Six weeks looks like it is also going to be about the end of my birth-induced remission, because that familiar joint pain is starting to return to my toes, fingers, and wrists. I know that eventually (soon?) I’m going to reach a point where all the wrist braces and Epsom salt soaks in the world are not going to be enough, and I won’t physically be able to care for my baby without medicine – medicine that is, unfortunately, not compatible with breastfeeding.

I am extremely grateful that my son and I have already had six very successful (and wonderful) weeks of breastfeeding. I am really, really hoping that we will be able to manage a few more, but I’ve known all along that we would eventually reach a point where it would be better for both of us to stop. I’ve been preparing by pumping and freezing as much extra milk as possible so that when the time comes I will know that I have done everything in my power to provide the maximum amount of breast milk to my son.

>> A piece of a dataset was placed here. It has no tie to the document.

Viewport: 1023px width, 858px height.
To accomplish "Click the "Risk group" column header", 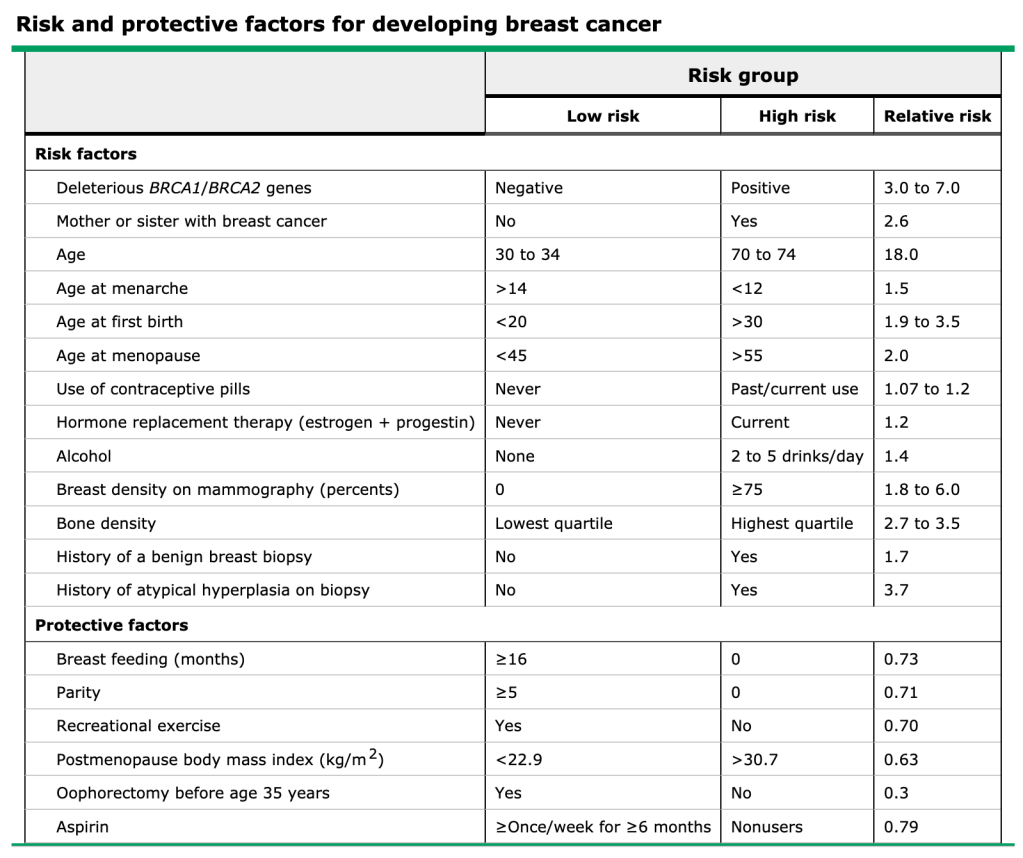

But what I find I’m not prepared for is the emotional impact this transition is going to have on me. The other day we did a couple of bottle feelings so that daddy could participate (and, let’s not lie, so that mommy could have a cocktail) and I was surprised to find that I actually missed nursing him and was anxious to get him back on the boob – not only for him but also for ME. If I had such a strong reaction to skipping a couple of feedings I can’t imagine how I will manage when I have to stop all together. I know that eventually my pain will progress to the point where it is the right decision, but I’m just not ready!! (And even though I know I’m doing everything I can and formula is fine and blah blah blah but I must admit to a little bit of mama guilt over having to stop before either of us are actually ready).

Any advice on how to deal with this? Or maybe you (or your commenters) might have some parenting tips that would make it easier to manage baby care with chronic pain so I can put off the inevitable just a little bit longer?

~RA Mama~

First all, and I hope you know this, but you are a Grade A Rockstar Badass, m’lady.

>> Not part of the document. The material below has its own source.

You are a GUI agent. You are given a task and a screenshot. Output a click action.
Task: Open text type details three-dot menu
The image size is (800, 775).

Second of all, it’s hard…nay, downright impossible to define being “ready” to wean. Some women absolutely have a set timeline in their head (I will breastfeed for X number of months/years) and manage to make to that goal and remain completely, utterly fine with saying “all done” and stopping. A LOT of us, though, have a squishier time with it. I always wanted to nurse until a year. I only managed to last that long with my third baby, who I then planned to wean this month (thanks to travel, crappy supply, his growing disinterest)…only to freak the EFF OUT once push came to shove because *I* wasn’t ready. (In other words: I came home from the trip, woke him up from a nap and shoved my boobs at him. So we are still nursing.)

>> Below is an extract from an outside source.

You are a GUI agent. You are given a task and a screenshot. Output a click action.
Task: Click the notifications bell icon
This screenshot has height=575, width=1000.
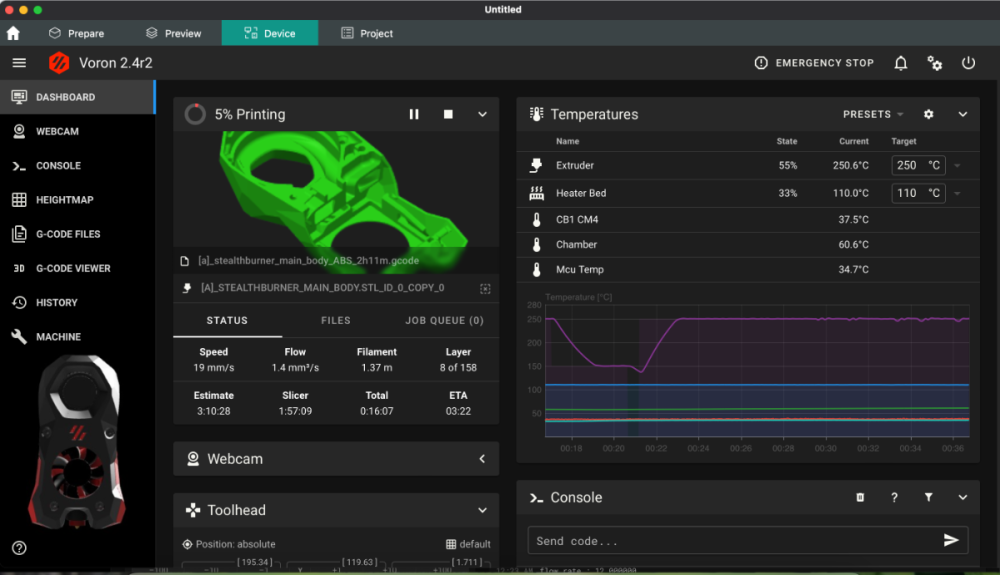point(901,63)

So I completely, totally feel you. You can logic the whole thing out in your head — formula is fine, my health is just as important, happy mama makes a happy baby, etc. — and still basically feel like crap about it. About the unfairness of it. Especially if you feel like it’s your body that is somehow “letting you down.” (Either for a chronic condition, supply/growth issues or some other crappy medical issue that precludes breastfeeding.) Even though your body just got done doing something mind-blowingly amazing by conceiving, carrying and birthing a human being. It still doesn’t feel like “enough” if there’s still something you were hoping it would be able to do postpartum. (And if there’s anything women seem to be especially great at, it’s not accepting our bodies and/or their limitations without turning it into a degree of “failure.”)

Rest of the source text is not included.